Transcribe the following material line for line, changing nothing.

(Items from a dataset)

=-=-=-=-=

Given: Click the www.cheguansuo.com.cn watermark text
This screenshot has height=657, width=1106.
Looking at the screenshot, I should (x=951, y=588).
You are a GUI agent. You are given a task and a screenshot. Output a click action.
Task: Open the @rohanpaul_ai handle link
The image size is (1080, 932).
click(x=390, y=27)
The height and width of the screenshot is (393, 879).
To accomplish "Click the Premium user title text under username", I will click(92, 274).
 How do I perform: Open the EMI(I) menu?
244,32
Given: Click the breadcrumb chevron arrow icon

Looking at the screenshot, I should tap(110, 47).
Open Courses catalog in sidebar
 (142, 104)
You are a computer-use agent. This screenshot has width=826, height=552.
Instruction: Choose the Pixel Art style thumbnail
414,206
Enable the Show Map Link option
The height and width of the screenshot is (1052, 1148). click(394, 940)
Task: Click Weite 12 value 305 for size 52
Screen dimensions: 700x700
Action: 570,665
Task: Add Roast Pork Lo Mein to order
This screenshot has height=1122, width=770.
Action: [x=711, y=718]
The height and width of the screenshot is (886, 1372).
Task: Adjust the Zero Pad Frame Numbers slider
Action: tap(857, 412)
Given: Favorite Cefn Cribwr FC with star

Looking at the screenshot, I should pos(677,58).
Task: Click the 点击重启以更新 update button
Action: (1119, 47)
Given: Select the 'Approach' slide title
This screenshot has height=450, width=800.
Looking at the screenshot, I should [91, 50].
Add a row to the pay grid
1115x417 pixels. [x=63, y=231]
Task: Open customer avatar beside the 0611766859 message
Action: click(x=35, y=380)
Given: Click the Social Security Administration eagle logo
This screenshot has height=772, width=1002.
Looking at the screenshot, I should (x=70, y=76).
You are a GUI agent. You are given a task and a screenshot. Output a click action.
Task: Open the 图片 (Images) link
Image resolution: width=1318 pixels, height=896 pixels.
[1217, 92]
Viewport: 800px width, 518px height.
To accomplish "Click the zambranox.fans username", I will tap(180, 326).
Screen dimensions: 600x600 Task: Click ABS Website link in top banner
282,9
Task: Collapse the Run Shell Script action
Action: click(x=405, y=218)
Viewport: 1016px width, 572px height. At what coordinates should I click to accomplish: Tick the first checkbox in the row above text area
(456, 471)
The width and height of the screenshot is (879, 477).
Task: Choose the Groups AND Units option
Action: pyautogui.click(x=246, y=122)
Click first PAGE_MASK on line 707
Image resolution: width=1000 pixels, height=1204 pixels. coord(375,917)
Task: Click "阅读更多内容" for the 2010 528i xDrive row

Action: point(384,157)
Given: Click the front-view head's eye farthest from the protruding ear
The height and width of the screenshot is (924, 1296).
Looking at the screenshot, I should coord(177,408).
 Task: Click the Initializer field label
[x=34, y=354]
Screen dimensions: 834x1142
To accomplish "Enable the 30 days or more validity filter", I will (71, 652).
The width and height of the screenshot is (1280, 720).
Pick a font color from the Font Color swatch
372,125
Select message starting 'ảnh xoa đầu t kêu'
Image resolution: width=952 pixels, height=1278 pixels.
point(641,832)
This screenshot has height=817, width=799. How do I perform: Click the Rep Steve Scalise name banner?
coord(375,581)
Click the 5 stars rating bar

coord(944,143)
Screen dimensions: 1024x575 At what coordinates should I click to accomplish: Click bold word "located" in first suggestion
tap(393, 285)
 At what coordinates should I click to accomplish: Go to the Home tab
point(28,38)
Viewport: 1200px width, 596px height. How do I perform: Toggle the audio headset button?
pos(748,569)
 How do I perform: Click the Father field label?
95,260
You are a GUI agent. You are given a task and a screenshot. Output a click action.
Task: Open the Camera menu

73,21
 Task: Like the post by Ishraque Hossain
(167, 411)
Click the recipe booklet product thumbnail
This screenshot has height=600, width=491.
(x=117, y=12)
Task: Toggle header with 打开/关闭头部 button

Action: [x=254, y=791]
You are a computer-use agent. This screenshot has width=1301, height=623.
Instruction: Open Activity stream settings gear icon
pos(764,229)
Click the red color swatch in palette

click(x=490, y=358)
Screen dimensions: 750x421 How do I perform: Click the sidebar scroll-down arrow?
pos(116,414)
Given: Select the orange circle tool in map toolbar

=-=-=-=-=

[Worked answer]:
Given: Click the www.cheguansuo.com.cn watermark text
This screenshot has height=657, width=1106.
Looking at the screenshot, I should (x=951, y=588).
You are a GUI agent. You are given a task and a screenshot. Output a click action.
Task: Open the @rohanpaul_ai handle link
The image size is (1080, 932).
click(x=390, y=27)
The height and width of the screenshot is (393, 879).
To accomplish "Click the Premium user title text under username", I will click(92, 274).
 How do I perform: Open the EMI(I) menu?
244,32
Given: Click the breadcrumb chevron arrow icon

Looking at the screenshot, I should tap(110, 47).
Open Courses catalog in sidebar
 (142, 104)
You are a computer-use agent. This screenshot has width=826, height=552.
Instruction: Choose the Pixel Art style thumbnail
414,206
Enable the Show Map Link option
The height and width of the screenshot is (1052, 1148). click(394, 940)
Task: Click Weite 12 value 305 for size 52
Screen dimensions: 700x700
Action: 570,665
Task: Add Roast Pork Lo Mein to order
This screenshot has height=1122, width=770.
Action: [x=711, y=718]
The height and width of the screenshot is (886, 1372).
Task: Adjust the Zero Pad Frame Numbers slider
Action: tap(857, 412)
Given: Favorite Cefn Cribwr FC with star

Looking at the screenshot, I should pos(677,58).
Task: Click the 点击重启以更新 update button
Action: (1119, 47)
Given: Select the 'Approach' slide title
This screenshot has height=450, width=800.
Looking at the screenshot, I should [91, 50].
Add a row to the pay grid
1115x417 pixels. [x=63, y=231]
Task: Open customer avatar beside the 0611766859 message
Action: click(x=35, y=380)
Given: Click the Social Security Administration eagle logo
This screenshot has height=772, width=1002.
Looking at the screenshot, I should (x=70, y=76).
You are a GUI agent. You are given a task and a screenshot. Output a click action.
Task: Open the 图片 (Images) link
Image resolution: width=1318 pixels, height=896 pixels.
[1217, 92]
Viewport: 800px width, 518px height.
To accomplish "Click the zambranox.fans username", I will tap(180, 326).
Screen dimensions: 600x600 Task: Click ABS Website link in top banner
282,9
Task: Collapse the Run Shell Script action
Action: click(x=405, y=218)
Viewport: 1016px width, 572px height. At what coordinates should I click to accomplish: Tick the first checkbox in the row above text area
(456, 471)
The width and height of the screenshot is (879, 477).
Task: Choose the Groups AND Units option
Action: pyautogui.click(x=246, y=122)
Click first PAGE_MASK on line 707
Image resolution: width=1000 pixels, height=1204 pixels. coord(375,917)
Task: Click "阅读更多内容" for the 2010 528i xDrive row

Action: point(384,157)
Given: Click the front-view head's eye farthest from the protruding ear
The height and width of the screenshot is (924, 1296).
Looking at the screenshot, I should coord(177,408).
 Task: Click the Initializer field label
[x=34, y=354]
Screen dimensions: 834x1142
To accomplish "Enable the 30 days or more validity filter", I will (71, 652).
The width and height of the screenshot is (1280, 720).
Pick a font color from the Font Color swatch
372,125
Select message starting 'ảnh xoa đầu t kêu'
Image resolution: width=952 pixels, height=1278 pixels.
point(641,832)
This screenshot has height=817, width=799. How do I perform: Click the Rep Steve Scalise name banner?
coord(375,581)
Click the 5 stars rating bar

coord(944,143)
Screen dimensions: 1024x575 At what coordinates should I click to accomplish: Click bold word "located" in first suggestion
tap(393, 285)
 At what coordinates should I click to accomplish: Go to the Home tab
point(28,38)
Viewport: 1200px width, 596px height. How do I perform: Toggle the audio headset button?
pos(748,569)
 How do I perform: Click the Father field label?
95,260
You are a GUI agent. You are given a task and a screenshot. Output a click action.
Task: Open the Camera menu

73,21
 Task: Like the post by Ishraque Hossain
(167, 411)
Click the recipe booklet product thumbnail
This screenshot has height=600, width=491.
(x=117, y=12)
Task: Toggle header with 打开/关闭头部 button

Action: [x=254, y=791]
You are a computer-use agent. This screenshot has width=1301, height=623.
Instruction: Open Activity stream settings gear icon
pos(764,229)
Click the red color swatch in palette

click(x=490, y=358)
Screen dimensions: 750x421 How do I perform: Click the sidebar scroll-down arrow?
pos(116,414)
Given: Select the orange circle tool in map toolbar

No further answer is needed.